CLP07 limit increased to 50 characters. This loads to payer_claim_id. We parse this. Will this affect us anywhere?
First CAS element used to just have one adjustment reason, code, and amount. Some reason codes were deleted. Now it allows for six different adjustments per claim (up to CAS19). In my code, I have not added anything here. I could really use a wiser head here on how we should treat this. Should they be parsed, added, and then all the adjustment reasons stored and reported sequentially? How will this affect the payments module? parse_era_2100() is supposed to attend to stuff here, and I don’t think I understand enough about the underlying system.
NM1 NM103/104 patient name fields have increased to 60/35 characters, which we trim. Will this affect us?
DTM- There are now 4 DTM segments. We ignore the original. Code changes needed to ignore the new ones? I once again suppose and hope not, but since this section gives us coverage data, I think it is really foolish not to put some effort into using it if payers are providing it.

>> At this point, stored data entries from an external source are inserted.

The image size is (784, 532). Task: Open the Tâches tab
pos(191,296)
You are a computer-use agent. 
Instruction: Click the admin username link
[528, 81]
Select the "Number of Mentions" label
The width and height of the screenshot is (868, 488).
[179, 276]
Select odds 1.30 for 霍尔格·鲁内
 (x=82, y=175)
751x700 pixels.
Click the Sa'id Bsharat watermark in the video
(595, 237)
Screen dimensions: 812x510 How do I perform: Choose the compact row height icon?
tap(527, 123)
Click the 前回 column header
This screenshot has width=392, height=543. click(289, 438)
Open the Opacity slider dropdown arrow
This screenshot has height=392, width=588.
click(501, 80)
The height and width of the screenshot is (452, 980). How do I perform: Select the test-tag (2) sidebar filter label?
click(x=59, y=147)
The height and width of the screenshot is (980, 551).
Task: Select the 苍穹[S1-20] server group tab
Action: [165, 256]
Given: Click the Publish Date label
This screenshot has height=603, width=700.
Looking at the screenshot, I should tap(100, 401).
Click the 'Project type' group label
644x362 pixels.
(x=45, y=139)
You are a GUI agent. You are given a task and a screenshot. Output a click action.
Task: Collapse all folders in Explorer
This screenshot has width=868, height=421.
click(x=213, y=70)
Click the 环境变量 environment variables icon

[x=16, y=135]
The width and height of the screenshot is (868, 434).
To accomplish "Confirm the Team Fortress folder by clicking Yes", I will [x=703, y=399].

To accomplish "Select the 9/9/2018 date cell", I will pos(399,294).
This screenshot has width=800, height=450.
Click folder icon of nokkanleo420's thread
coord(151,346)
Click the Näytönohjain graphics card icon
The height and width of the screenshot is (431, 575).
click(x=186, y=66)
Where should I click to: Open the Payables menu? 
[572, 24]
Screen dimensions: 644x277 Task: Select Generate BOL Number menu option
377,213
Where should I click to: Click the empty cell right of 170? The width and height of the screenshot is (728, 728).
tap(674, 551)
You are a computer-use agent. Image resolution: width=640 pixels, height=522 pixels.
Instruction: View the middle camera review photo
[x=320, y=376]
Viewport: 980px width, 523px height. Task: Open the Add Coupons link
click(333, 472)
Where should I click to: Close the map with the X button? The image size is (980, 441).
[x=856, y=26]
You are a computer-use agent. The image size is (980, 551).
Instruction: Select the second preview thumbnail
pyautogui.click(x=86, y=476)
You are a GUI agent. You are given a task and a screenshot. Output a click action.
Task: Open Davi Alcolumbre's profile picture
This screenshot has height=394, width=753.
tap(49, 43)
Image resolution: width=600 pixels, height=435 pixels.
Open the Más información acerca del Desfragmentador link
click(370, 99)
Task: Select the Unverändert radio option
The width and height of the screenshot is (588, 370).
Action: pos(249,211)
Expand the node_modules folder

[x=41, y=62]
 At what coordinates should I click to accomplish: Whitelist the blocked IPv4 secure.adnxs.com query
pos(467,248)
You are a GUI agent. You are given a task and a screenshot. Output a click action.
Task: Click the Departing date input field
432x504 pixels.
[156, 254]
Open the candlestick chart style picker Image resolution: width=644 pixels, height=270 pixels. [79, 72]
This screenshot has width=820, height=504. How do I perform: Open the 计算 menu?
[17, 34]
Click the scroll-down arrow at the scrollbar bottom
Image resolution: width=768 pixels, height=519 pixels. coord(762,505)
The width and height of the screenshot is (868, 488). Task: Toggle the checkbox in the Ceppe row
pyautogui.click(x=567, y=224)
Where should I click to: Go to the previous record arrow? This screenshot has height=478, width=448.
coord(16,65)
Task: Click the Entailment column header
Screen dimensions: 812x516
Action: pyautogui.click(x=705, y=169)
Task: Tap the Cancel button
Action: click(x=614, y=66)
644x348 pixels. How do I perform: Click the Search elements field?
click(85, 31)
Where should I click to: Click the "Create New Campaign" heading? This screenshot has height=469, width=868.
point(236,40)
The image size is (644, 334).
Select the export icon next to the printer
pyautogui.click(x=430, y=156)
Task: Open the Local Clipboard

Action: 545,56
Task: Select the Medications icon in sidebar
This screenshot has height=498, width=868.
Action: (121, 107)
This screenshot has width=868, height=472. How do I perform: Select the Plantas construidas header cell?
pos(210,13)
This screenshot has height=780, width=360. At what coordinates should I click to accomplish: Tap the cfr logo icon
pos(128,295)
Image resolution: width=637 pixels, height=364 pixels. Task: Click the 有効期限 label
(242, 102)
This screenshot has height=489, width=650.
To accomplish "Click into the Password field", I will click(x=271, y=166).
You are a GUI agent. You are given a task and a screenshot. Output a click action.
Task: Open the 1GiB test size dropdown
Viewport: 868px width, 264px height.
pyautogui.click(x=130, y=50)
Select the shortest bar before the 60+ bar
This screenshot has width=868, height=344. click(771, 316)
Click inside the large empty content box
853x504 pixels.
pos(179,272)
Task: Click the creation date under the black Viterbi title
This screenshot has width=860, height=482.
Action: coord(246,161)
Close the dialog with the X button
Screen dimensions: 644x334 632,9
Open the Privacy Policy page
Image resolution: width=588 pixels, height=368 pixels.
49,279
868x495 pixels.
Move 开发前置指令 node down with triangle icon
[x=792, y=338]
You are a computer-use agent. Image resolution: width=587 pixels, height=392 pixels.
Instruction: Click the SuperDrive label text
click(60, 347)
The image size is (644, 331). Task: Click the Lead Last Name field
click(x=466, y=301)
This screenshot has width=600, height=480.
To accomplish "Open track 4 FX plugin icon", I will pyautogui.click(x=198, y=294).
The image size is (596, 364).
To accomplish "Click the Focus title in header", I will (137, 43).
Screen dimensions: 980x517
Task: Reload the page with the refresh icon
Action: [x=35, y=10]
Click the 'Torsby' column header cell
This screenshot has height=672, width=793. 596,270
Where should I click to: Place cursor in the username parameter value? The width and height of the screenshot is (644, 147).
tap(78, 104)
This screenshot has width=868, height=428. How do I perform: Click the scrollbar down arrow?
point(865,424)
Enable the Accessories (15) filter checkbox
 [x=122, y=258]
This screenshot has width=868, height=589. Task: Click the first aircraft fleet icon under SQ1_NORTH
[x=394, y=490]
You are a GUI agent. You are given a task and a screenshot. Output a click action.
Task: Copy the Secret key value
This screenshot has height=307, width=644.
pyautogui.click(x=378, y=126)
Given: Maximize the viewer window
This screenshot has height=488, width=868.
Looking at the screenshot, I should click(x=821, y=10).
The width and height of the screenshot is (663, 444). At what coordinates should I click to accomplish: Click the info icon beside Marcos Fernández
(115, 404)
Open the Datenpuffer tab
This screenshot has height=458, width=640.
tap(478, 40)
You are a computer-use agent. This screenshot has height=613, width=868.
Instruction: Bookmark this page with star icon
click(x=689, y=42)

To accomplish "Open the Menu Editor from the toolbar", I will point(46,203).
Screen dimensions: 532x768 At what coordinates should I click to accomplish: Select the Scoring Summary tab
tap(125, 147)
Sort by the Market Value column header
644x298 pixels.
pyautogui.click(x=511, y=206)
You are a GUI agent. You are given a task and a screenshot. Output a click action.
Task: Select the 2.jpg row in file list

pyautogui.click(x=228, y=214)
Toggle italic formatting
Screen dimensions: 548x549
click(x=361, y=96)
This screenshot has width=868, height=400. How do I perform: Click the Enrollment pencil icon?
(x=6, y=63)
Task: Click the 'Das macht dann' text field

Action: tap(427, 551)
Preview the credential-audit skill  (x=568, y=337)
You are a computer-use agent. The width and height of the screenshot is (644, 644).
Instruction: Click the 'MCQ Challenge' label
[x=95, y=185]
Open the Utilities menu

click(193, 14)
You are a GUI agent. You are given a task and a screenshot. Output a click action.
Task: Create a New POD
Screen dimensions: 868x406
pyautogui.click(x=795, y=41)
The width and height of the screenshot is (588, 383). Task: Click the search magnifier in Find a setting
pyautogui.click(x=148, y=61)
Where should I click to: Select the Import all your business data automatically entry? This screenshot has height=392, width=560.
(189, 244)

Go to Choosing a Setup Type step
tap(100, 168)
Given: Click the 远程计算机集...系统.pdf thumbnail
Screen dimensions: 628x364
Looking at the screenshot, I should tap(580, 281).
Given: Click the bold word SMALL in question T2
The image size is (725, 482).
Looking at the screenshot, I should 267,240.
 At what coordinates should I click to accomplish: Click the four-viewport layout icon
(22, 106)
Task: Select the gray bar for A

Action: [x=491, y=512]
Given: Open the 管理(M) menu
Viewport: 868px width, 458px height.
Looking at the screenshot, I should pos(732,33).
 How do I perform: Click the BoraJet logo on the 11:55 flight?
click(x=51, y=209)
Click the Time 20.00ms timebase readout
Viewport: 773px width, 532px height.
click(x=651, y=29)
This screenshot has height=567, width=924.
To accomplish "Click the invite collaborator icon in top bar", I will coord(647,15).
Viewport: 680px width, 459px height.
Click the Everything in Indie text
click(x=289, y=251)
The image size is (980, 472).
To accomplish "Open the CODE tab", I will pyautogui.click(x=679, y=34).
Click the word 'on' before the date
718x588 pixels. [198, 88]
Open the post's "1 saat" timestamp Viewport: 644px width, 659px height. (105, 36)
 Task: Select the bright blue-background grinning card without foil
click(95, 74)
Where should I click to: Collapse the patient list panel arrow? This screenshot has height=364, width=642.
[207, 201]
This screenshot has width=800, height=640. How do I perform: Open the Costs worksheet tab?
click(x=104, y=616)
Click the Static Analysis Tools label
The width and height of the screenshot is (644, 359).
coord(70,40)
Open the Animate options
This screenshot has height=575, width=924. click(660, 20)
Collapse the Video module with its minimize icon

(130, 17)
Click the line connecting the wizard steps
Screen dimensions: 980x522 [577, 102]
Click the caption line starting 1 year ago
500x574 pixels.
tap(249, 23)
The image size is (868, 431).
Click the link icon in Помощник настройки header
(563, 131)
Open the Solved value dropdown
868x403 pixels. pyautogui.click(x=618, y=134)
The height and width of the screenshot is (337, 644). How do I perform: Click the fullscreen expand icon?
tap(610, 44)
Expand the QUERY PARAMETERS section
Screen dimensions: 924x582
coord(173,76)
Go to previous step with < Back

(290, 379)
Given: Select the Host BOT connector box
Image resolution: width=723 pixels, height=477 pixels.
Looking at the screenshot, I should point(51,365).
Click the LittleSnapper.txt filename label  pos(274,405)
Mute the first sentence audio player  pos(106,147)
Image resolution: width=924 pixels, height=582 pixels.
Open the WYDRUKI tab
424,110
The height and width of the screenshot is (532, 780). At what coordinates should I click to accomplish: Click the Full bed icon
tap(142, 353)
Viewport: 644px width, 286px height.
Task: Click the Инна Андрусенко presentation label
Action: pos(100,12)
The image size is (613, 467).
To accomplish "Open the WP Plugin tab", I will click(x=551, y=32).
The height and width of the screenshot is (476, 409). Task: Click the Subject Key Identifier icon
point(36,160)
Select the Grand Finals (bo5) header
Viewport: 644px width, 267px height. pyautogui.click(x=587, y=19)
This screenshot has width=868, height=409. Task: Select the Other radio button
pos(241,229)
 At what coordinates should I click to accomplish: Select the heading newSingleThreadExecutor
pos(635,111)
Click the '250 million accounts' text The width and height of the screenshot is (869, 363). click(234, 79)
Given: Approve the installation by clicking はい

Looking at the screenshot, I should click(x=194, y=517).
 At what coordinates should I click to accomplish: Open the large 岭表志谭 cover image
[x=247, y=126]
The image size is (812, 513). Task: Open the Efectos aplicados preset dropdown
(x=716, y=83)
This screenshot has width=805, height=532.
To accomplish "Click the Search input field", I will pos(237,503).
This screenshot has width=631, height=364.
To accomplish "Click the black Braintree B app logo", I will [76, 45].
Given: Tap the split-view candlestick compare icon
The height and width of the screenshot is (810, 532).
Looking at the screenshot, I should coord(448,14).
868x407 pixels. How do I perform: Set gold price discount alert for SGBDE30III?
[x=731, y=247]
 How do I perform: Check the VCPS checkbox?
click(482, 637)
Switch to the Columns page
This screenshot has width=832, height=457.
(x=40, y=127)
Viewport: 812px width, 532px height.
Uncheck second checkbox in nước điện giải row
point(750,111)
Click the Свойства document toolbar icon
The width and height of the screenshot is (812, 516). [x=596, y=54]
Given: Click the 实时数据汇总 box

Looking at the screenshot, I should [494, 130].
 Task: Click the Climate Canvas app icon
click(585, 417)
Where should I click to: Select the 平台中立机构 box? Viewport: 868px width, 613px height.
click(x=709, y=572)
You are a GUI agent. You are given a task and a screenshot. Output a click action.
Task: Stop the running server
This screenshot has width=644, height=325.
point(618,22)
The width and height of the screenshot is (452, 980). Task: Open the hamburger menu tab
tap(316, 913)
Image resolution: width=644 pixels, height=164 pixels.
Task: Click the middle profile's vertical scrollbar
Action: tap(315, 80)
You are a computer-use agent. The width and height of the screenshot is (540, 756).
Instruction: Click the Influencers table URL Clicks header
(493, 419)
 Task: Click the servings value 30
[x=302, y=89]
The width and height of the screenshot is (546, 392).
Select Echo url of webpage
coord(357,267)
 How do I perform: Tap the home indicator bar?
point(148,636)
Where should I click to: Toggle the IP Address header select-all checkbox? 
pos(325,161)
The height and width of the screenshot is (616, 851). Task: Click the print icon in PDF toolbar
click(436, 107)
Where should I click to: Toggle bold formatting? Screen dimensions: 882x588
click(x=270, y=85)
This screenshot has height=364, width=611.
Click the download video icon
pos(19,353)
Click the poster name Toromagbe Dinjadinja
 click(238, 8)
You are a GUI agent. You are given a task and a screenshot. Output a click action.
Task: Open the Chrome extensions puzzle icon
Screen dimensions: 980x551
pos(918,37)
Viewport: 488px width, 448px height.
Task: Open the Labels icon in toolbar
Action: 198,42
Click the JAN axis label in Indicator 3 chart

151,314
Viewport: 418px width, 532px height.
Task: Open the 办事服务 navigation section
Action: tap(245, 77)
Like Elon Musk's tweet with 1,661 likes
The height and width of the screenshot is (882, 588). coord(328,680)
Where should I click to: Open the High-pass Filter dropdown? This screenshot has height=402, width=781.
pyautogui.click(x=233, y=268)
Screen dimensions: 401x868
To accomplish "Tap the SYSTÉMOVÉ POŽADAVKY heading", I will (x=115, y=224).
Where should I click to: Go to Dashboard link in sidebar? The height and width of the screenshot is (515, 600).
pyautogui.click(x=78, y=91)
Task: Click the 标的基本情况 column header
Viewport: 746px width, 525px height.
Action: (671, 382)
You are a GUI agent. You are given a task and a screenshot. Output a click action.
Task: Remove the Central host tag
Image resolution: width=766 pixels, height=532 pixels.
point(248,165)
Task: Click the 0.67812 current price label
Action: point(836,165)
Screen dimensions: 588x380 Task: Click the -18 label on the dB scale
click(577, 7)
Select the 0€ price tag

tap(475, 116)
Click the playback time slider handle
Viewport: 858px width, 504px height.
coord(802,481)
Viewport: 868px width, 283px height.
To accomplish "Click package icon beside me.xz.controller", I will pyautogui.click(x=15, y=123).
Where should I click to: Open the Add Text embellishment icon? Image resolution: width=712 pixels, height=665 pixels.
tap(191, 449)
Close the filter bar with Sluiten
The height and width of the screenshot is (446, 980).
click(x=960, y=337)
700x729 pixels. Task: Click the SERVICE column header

Second CAS element (Service Adjustment) pops out warning to us about contractual Obligation differences. There seems to be a lot of this going on, and perhaps we need to get some better reporting into the payments module along with the payer contact data, Ja?
There are two new REF segments:
1. Service identification REF segment that gives us a line item control number supporting the above. This relates to data we could send with the 837 regarding this, and may help with reporting for the Service Adjustment. There is no value listed for the reference ID Qualifier for this REF segment, unlike the next one (same as the 4010 Rendering Provider Information) which is identified with ‘HPI’, and the second new one identified with ‘0K’ (Zero Kilo). Currently we ignore the Ref segment, but now there are three, which brings back the question of how/if the repeated segments are handled, i.e.:
else if ($segid == 'REF' && $out['loopid'] == '2110') {
// ignore
}
Finally, Segment PLB is out of order. It is shown to be after LQ Once again, I wonder if these Provider Level Adjustments should be better reported than just in the warnings in the HTML report.